Most efficient algorithm to calculate eigenvalues and eigenvectors of symmetric positive definite matrix

computational complexityeigenvalues-eigenvectorsmatrices

Suppose I have a symmetric positive definite matrix and I want to calculate all its eigenvalues and eigenvectors (eigenvalue decomposition). What's the most efficient algorithm (e.g. lowest complexity) to find that?
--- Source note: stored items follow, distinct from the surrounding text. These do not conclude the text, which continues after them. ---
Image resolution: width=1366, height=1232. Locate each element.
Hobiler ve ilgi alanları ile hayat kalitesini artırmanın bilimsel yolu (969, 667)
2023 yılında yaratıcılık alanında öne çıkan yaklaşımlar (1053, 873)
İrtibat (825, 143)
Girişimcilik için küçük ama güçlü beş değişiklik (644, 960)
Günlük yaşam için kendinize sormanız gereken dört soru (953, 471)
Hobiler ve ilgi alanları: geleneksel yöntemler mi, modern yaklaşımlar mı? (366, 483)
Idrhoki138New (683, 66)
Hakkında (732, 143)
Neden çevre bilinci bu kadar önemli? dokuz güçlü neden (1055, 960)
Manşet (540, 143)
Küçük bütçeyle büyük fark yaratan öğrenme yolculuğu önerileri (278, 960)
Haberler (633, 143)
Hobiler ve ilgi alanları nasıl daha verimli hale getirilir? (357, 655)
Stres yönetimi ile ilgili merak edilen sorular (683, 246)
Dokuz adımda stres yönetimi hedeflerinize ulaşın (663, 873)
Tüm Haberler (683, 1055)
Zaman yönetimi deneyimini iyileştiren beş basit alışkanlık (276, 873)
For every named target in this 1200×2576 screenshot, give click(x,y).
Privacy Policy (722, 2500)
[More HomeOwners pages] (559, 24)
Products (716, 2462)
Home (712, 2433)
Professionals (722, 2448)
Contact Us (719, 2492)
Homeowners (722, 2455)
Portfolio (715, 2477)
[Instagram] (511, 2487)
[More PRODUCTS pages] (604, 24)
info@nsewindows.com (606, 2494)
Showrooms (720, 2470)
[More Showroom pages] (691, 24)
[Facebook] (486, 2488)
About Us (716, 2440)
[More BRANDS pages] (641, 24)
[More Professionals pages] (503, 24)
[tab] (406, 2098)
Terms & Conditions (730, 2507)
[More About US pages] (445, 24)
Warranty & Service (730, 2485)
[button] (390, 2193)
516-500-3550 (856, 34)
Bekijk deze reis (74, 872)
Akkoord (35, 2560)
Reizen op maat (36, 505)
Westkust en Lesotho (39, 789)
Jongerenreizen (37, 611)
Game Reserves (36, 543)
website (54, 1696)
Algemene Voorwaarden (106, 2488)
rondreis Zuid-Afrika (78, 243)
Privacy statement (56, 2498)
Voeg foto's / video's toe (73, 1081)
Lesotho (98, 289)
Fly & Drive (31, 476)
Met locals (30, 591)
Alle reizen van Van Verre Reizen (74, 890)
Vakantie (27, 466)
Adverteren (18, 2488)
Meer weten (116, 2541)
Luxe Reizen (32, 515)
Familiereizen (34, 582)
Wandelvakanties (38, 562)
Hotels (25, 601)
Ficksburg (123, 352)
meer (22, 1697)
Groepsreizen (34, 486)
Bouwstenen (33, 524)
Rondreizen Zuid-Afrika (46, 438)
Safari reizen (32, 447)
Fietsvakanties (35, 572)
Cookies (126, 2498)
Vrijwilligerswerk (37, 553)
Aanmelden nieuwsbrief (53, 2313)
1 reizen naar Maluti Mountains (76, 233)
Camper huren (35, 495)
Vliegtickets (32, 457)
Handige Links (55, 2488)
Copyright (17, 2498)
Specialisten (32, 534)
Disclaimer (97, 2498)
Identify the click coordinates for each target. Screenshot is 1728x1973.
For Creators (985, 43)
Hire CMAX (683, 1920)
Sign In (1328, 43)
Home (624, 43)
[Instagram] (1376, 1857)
I found this question that shows a algorithm to find in $O(n^3
+ (nlog^2 n) log b)$
for any matrix, since it doesn't take into account the fact that a matrix is symmetric and positive definite I suppose there is a faster algorithm for this case. I also found this paper, that has a method called "QR method" that works for symmetric real valued matrix, but it also doesn't take into account the positive definite.

Best Answer

As far as I know, you cannot get lower than $O(n^3)$ for the full exact computation of the eigendecomposition. Mostly this is done per singular value decomposition. For methods and runtime in more detail I refer to Golub, G. H. and Van Loan, C. F. (2013). Matrix computations. Johns Hopkins Studies in the Mathematical Sciences page ~493. You can reduce complexity by only computing the first $k$ eigenvectors with $k<<n$ or computing non-exact eigendecomposition for example by recursive PCA or online PCA.